→ **STATED PROBLEM**
Put the lines of the data starting at the line containing "Switch on the Dmg Multiplier toggle" and ending at the line containing "(x=53, y=132)" into a JSON list of strings, one string per line, leaving out blank lines. Include nothing else.
>> Start INFORMATION SUPPLIED
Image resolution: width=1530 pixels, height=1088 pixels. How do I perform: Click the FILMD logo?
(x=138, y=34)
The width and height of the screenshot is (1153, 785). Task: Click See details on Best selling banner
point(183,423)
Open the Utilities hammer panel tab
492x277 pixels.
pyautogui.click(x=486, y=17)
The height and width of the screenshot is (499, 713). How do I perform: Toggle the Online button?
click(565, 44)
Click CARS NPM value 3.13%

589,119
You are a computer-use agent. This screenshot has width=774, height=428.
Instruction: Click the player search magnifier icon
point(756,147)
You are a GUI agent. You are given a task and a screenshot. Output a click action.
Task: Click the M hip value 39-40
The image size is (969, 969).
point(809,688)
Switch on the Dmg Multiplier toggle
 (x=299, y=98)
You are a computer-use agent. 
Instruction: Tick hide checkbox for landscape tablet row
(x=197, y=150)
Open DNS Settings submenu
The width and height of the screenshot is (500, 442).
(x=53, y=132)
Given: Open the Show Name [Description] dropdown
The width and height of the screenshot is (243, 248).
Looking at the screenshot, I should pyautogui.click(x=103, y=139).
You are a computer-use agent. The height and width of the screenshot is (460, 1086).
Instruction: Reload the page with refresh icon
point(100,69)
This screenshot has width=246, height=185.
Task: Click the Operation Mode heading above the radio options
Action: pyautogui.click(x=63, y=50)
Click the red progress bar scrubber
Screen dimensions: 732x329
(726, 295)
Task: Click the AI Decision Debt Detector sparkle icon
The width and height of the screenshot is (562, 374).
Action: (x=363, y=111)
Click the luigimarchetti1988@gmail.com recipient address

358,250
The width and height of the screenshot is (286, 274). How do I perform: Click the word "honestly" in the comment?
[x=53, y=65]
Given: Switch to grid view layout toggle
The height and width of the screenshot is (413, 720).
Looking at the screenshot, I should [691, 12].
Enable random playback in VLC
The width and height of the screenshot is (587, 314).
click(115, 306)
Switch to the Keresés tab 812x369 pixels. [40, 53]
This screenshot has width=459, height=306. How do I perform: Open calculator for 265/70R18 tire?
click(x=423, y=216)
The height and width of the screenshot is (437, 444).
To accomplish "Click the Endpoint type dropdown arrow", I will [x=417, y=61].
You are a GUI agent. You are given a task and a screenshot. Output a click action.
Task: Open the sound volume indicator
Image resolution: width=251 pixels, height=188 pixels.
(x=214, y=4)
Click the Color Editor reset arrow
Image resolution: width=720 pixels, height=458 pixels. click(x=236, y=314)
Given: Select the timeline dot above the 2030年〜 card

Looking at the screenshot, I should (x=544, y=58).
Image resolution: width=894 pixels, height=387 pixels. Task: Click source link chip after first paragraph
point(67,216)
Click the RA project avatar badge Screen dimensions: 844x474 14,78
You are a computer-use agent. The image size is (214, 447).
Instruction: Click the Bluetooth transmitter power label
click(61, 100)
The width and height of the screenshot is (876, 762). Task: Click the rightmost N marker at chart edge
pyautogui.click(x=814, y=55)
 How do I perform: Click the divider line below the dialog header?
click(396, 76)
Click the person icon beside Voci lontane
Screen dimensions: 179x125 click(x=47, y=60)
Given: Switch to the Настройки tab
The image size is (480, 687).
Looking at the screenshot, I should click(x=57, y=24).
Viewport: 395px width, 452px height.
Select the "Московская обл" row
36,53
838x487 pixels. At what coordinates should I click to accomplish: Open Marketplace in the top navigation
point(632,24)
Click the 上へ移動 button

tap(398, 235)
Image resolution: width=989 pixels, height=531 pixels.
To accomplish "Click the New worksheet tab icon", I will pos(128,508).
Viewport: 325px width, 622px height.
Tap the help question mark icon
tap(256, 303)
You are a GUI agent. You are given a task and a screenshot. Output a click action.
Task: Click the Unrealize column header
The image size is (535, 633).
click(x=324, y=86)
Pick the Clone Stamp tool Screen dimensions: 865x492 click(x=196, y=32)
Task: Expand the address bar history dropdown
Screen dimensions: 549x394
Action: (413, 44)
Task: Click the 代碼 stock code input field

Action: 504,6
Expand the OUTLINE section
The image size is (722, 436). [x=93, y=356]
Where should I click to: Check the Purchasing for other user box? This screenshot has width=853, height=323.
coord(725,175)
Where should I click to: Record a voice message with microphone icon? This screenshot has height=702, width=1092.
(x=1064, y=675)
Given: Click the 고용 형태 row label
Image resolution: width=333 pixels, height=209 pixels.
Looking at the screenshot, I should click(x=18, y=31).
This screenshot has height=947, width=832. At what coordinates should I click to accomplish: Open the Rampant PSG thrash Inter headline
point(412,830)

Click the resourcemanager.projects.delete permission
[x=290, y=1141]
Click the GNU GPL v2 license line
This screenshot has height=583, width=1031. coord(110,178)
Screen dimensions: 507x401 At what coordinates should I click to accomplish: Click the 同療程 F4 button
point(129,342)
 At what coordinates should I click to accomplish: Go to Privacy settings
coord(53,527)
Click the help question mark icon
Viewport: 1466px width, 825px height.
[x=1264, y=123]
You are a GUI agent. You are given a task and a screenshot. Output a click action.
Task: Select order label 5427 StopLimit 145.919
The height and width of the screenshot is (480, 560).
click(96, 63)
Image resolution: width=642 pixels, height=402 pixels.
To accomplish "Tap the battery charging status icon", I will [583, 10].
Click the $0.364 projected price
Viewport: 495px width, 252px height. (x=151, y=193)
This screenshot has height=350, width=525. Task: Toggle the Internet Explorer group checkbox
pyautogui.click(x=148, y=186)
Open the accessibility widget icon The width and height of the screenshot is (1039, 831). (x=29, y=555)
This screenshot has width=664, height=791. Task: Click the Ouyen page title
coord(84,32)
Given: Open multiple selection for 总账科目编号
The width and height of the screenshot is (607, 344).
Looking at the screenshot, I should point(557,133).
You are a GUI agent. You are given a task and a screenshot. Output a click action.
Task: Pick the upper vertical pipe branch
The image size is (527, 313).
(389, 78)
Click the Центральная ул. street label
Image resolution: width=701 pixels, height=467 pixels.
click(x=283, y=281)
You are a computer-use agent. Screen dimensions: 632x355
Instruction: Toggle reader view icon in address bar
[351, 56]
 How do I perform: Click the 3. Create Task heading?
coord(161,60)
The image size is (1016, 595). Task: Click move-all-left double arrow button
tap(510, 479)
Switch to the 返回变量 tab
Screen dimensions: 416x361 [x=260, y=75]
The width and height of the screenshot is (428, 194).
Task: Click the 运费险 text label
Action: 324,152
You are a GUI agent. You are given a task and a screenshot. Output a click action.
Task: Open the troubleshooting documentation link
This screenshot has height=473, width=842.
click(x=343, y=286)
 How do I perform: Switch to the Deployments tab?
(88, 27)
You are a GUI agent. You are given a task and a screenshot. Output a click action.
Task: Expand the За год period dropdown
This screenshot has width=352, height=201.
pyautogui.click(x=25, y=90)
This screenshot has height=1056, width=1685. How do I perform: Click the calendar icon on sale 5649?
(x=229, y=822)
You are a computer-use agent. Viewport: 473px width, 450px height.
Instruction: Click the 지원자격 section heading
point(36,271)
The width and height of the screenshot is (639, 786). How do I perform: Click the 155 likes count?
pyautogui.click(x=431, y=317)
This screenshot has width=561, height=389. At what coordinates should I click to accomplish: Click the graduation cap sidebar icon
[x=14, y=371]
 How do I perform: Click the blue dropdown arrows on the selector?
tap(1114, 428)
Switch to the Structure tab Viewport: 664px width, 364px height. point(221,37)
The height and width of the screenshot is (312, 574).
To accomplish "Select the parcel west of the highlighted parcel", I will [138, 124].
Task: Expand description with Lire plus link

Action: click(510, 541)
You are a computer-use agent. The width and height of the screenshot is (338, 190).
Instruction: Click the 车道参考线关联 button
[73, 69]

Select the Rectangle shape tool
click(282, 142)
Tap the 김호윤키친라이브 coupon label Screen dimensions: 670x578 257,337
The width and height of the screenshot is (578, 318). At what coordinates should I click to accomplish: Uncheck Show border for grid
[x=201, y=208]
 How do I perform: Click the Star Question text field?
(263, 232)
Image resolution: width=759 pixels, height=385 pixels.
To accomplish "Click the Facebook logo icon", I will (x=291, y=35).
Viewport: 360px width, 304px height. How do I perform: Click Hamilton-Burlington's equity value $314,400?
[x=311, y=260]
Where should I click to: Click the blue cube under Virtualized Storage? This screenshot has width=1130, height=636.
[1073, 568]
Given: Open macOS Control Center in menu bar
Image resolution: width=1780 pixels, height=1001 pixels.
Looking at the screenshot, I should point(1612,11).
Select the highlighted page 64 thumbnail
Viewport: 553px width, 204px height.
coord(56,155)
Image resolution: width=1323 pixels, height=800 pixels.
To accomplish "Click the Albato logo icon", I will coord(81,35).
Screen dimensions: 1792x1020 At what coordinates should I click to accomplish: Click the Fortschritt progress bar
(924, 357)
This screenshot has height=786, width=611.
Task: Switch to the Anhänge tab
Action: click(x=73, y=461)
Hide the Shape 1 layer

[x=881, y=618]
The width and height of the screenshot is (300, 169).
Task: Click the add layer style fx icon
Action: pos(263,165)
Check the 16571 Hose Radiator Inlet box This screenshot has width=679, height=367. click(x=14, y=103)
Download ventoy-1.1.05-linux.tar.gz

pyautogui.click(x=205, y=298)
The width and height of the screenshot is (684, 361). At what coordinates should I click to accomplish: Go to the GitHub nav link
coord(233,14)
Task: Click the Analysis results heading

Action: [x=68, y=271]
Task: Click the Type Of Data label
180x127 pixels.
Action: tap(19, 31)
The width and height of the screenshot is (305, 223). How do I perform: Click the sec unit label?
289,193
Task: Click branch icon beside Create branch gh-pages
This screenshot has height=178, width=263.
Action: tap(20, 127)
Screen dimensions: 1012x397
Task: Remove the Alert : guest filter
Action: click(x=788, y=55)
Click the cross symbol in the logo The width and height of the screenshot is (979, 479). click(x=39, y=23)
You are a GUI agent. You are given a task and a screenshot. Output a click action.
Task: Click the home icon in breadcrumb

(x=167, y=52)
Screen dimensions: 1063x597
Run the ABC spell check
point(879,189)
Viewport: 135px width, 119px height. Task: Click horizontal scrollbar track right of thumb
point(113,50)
>> End INFORMATION SUPPLIED
→ **WRITTEN ANSWER**
[
  "Switch on the Dmg Multiplier toggle",
  " (x=299, y=98)",
  "You are a computer-use agent. ",
  "Instruction: Tick hide checkbox for landscape tablet row",
  "(x=197, y=150)",
  "Open DNS Settings submenu",
  "The width and height of the screenshot is (500, 442).",
  "(x=53, y=132)"
]